Er fügte hinzu: „Die gesetzliche Zuständigkeit zur Verteidigung der Verbraucherrechte, in diesem Fall der Flugreisenden, liegt bei Pro Consumidor.“
Der JAC-Präsident betonte, dass die Beschwerden zwar zahlenmäßig noch nicht hoch seien, in den vergangenen Monaten jedoch kontinuierlich aufgetreten sind und damit das Ausmaß eines Problems widerspiegeln, das über die Grenzen der Dominikanischen Republik hinausgeht.
In diesem Zusammenhang erinnerte er daran, dass die Krise aufgrund des Mangels an qualifiziertem Personal die Pünktlichkeit und Stabilität des Luftverkehrs weltweit beeinträchtigt hat.

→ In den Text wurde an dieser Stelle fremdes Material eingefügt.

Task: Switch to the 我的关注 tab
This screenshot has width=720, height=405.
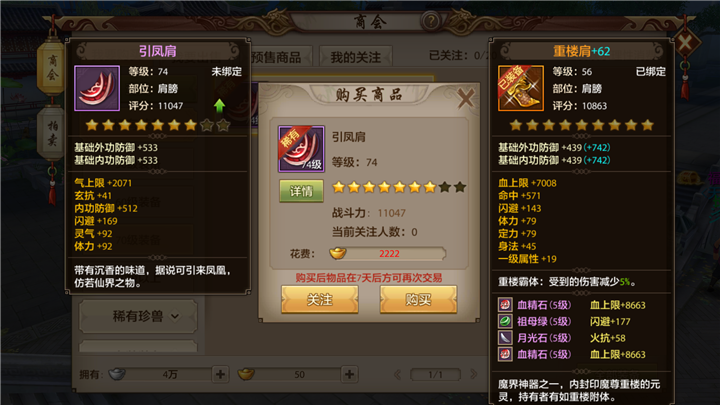Action: point(356,57)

Porcella bekräftigte, dass die JAC in ständigem Austausch mit den im Land tätigen Fluggesellschaften stehe, um sie zu ermutigen, ihre Kundenservice-Protokolle zu verstärken und die Auswirkungen dieser Lage auf die Passagiere zu minimieren.
Zudem stehe man in enger Koordination mit Pro Consumidor, um die Beschwerden betroffener Reisender auf geeignete Weise weiterzuleiten.
„Wir möchten, dass die Öffentlichkeit klar versteht, dass wir aufmerksam und wachsam auf dieses Problem reagieren. Auch wenn wir nicht die Instanz sind, die Beschwerden direkt lösen kann, arbeiten wir eng mit den zuständigen Behörden zusammen, damit die Rechte der Nutzer respektiert werden und die Fluggesellschaften die geltenden Vorschriften einhalten“, betonte Porcella.
Abschließend erinnerte der JAC-Präsident daran, dass sich die Dominikanische Republik zu einem wichtigen Luftfahrt-Drehkreuz in der Karibik entwickelt hat und dass die Sicherstellung der Servicequalität für Passagiere entscheidend sei, um das Vertrauen in das zivile Luftfahrtsystem zu bewahren sowie das Wachstum des Tourismus und die internationale Konnektivität des Landes zu stärken.